From: Erich Focht <efocht@ess.nec.de>
To: "Martin J. Bligh" <mbligh@aracnet.com>,
linux-kernel <linux-kernel@vger.kernel.org>
Cc: LSE <lse-tech@lists.sourceforge.net>, Ingo Molnar <mingo@elte.hu>,
Michael Hohnbaum <hohnbaum@us.ibm.com>
Subject: Re: [Lse-tech] [PATCH 1/2] node affine NUMA scheduler
Date: Sun, 22 Sep 2002 12:35:13 +0200 [thread overview]
Message-ID: <200209221235.13341.efocht@ess.nec.de> (raw)
In-Reply-To: <598631797.1032601564@[10.10.2.3]>
[-- Attachment #1: Type: text/plain, Size: 1608 bytes --]
On Saturday 21 September 2002 18:46, Martin J. Bligh wrote:
> > Hmmm .... well I ran the One True Benchmark (tm). The patch
> > *increased* my kernel compile time from about 20s to about 28s.
> > Not sure I like that idea ;-) Anything you'd like tweaked, or
> > more info? Both user and system time were up ... I'll grab a
> > profile of kernel stuff.
>
> From the below, I'd suggest you're getting pages off the wrong
> nodes: do_anonymous_page is page zeroing, and rmqueue the buddy
> allocator. Are you sure the current->node thing is getting set
> correctly? I'll try backing out your alloc_pages tweaking, and
> see what happens.
Could you please check in dmesg whether the CPU pools are initialised
correctly? Maybe something goes wrong for your platform.

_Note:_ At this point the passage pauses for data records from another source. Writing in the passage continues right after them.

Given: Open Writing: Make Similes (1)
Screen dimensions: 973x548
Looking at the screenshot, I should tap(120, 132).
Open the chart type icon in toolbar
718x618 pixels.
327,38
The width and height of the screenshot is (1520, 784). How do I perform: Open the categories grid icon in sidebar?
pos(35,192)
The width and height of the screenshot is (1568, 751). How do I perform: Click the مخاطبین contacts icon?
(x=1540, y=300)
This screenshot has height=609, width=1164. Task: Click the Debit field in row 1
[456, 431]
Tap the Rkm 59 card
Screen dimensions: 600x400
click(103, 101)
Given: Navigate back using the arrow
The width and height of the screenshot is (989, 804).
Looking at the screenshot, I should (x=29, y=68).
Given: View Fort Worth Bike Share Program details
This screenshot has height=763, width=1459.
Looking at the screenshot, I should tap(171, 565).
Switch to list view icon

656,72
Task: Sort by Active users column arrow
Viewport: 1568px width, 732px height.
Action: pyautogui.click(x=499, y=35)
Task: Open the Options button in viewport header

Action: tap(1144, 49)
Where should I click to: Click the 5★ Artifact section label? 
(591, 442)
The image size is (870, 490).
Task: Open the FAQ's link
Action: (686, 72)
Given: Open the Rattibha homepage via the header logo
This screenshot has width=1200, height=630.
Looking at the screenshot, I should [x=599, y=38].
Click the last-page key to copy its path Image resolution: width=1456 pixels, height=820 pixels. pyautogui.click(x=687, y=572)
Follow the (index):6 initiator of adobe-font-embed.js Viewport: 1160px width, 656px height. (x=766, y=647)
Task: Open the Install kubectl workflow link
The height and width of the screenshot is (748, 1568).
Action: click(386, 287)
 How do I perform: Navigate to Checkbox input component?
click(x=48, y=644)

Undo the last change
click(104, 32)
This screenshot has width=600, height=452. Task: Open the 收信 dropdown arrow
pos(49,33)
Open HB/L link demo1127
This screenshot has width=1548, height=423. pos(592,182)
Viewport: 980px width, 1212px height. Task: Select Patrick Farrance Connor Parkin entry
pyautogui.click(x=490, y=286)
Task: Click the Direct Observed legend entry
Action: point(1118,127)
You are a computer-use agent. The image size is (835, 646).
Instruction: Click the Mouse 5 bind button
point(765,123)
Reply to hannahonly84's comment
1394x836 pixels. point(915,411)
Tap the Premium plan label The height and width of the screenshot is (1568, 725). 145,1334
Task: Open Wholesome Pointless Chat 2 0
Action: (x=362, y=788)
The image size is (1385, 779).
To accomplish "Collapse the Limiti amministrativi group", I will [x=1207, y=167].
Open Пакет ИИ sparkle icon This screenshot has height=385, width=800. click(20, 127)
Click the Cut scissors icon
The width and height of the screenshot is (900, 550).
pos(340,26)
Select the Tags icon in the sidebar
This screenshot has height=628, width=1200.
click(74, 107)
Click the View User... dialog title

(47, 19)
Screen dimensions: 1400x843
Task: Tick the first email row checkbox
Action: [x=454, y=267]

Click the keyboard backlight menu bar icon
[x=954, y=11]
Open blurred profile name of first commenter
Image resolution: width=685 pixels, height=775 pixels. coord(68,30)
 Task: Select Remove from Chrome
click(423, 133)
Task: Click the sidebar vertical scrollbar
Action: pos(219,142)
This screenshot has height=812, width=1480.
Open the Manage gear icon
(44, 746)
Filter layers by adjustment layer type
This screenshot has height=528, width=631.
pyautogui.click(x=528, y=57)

The node_distance is most probably non-optimal for NUMAQ, that might
need some tuning. The default is set for maximum 8 nodes, nodes 1-4
and 5-8 being in separate supernodes, with the latency ratios 1:1.5:2.
You could use the attached patch for getting an idea about the load
distribution. It's a quick&dirty hack which creates files called
/proc/sched/load/rqNN :load of RQs, including info on tasks not running
on their homenode
/proc/sched/history/ilbNN : history of last 25 initial load balancing
decisions for runqueue NN
/proc/sched/history/lbNN : last 25 load balancing decisions on rq NN.
It should be possible to find the reason for the poor performance by
looking at the nr_homenode entries in /proc/sched/load/rqNN.
Thanks,
best regards,
Erich
[-- Attachment #2: proc_sched_hist_2.5.37.patch --]
[-- Type: text/x-diff, Size: 6470 bytes --]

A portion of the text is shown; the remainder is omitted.